Aim of the exercise:
Rewrite all of the records below, changing "click action" to "tap action" and keeping everything else the same. Leave the pictures out of your answer.
----- Material for the task -----
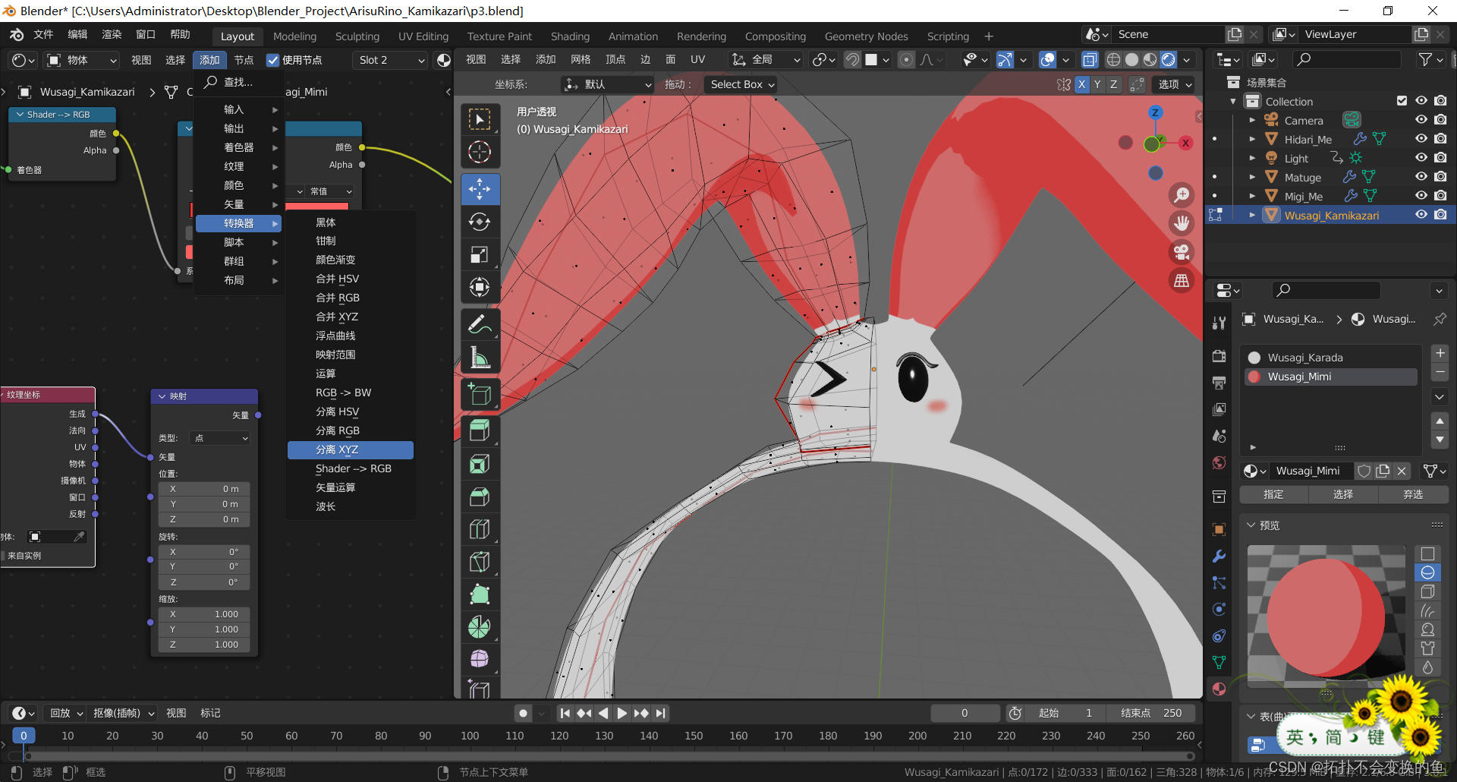The image size is (1457, 782).
Task: Open the Slot 2 dropdown
Action: pos(391,60)
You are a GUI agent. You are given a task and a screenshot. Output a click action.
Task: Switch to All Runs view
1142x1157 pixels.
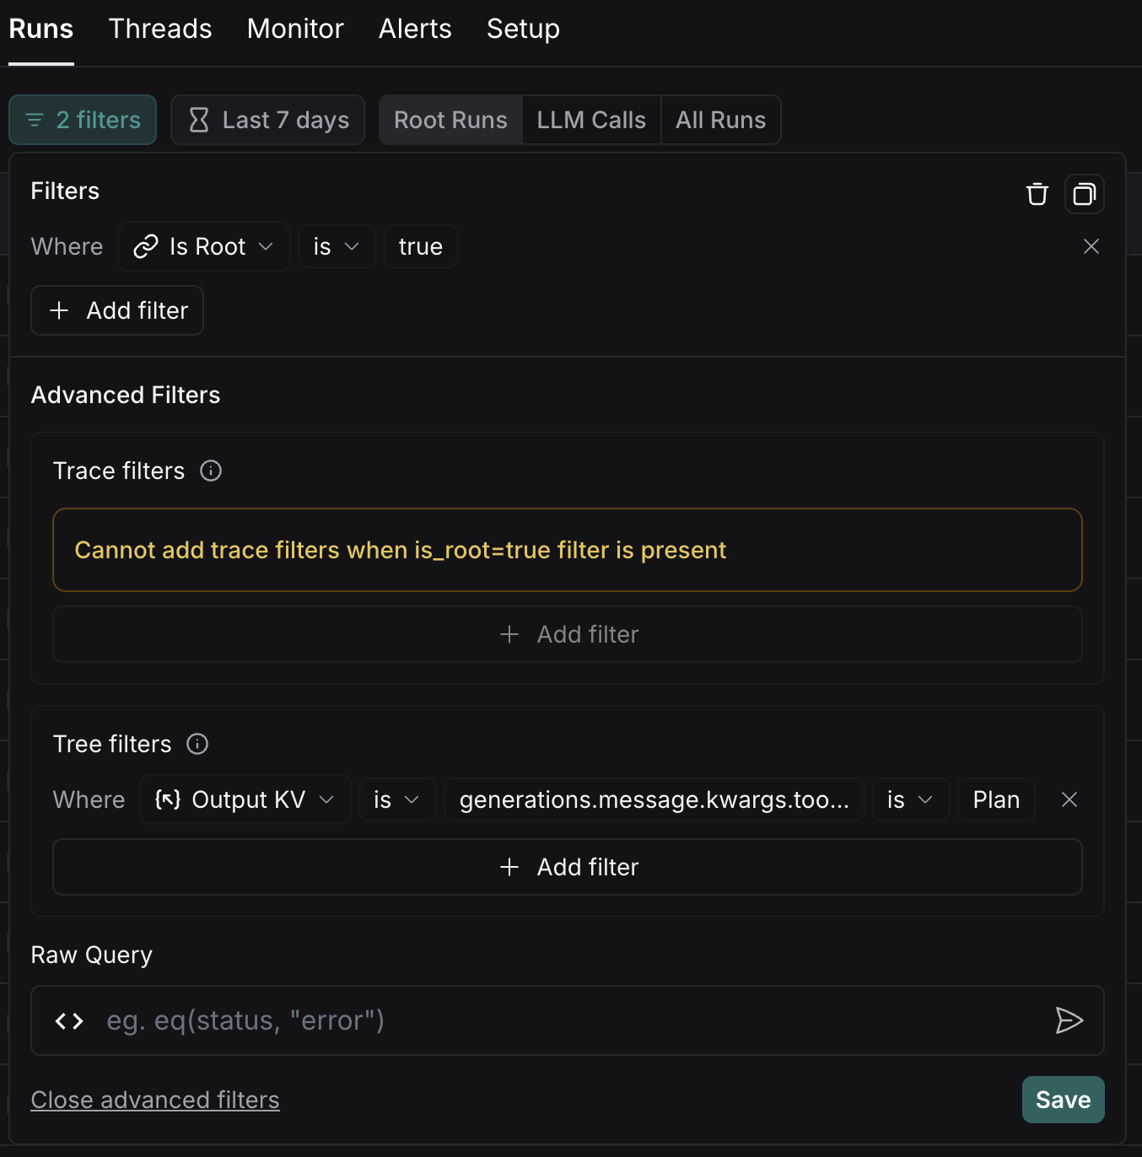point(720,120)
-----
Solved exercise:
The image size is (1457, 782).
Task: Open the Slot 2 dropdown
Action: pos(391,60)
You are a GUI agent. You are given a task and a screenshot. Output a tap action.
Task: Switch to All Runs view
1142x1157 pixels.
point(720,120)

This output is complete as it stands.